Databases are the best way to store data, and everyday there is more and more data! The next hundred years are years of data-mining, machine learning and a lot of automation. The only way to achieve that is by mastering the databases.
At the beginning, information was saved into more simple files like .csv (comma separated). This was very disorganized – the data was both easy to corrupt and hard to access (imagine having to browse comma separated files).
At some point, our friend Edgar decided to re-design those files and created a standard way of storing data into files focused on performance and integrity. He partnered with mister Donald and together the created a language called SQL – which was designed to work with data in a very friendly way.
SQL is the most used language when you want to speak to a database directly. It stands for: Structured Query Language.

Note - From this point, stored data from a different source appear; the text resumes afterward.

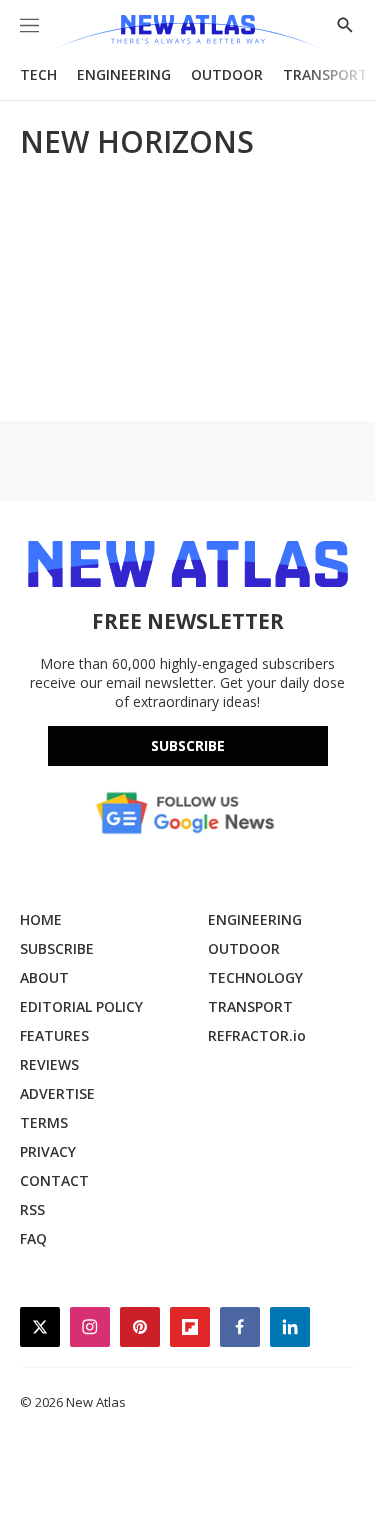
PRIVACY (48, 1151)
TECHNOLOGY (255, 977)
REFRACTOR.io (257, 1035)
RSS (32, 1209)
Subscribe (188, 745)
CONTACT (54, 1180)
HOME (41, 919)
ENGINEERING (124, 74)
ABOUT (44, 977)
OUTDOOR (227, 74)
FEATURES (54, 1035)
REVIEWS (49, 1064)
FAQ (33, 1238)
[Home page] (187, 32)
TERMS (44, 1122)
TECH (38, 74)
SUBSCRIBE (57, 948)
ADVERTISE (57, 1093)
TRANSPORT (325, 74)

SQL a computer language for storing, manipulating and retrieving data that is stored into relational databases.
An SQL query syntax looks something like this:
SELECT username FROM user WHERE email@example.com'
In this example, we are asking the database for all the users with the email equal to "firstname.lastname@example.org"
☝ If you want to earn a developer’s respect, you need to be comfortable with SQL. You will use it A LOT when working with data.
Databases are similar to what spreadsheets look like – everything gets stored into tables with rows and columns.
Each table is an entity of information like "People", "Cars", "Events", etc. The rows contain the actual data (real people, cars, events, etc.). The table is the only structure capable of storing data via SQL.
Tables have columns (just like excel). A table called Person can have 4 columns: Name, Last Name, Birth-Date and Weight. A table can have as many columns as you want. Columns describe the table in a similar way as properties describe a class in object oriented programming.
If a table is called Persons and has those 4 columns (name, last name, birth date and weight), then the rows will be each specific person that you have stored into your database.
A database is a collection of inter-connected tables. The connection between two tables is called a "relationship," and it can be one of the following:
One to One:
The perfect example is the IRS database: this database probably has a table called TaxPayer that contains all the information about each person (with a social security number), and another table with the TaxDeclarations of the current year. One person can only have one declaration and one declaration can only be made by one person.
One to Many:
The Major League Baseball database probably has a table called Player (with the list of all the active players), and another table called Team with the list of all the active teams. Both tables are connected because one team has many players, but a player can be on only one team.
Many to Many:
A Public Library database probably has one table called Author (containing the information of all the authors with books published), and also another table with ALL of the books that have ever been published. Both tables are related because one author can have many books and one book can have many authors.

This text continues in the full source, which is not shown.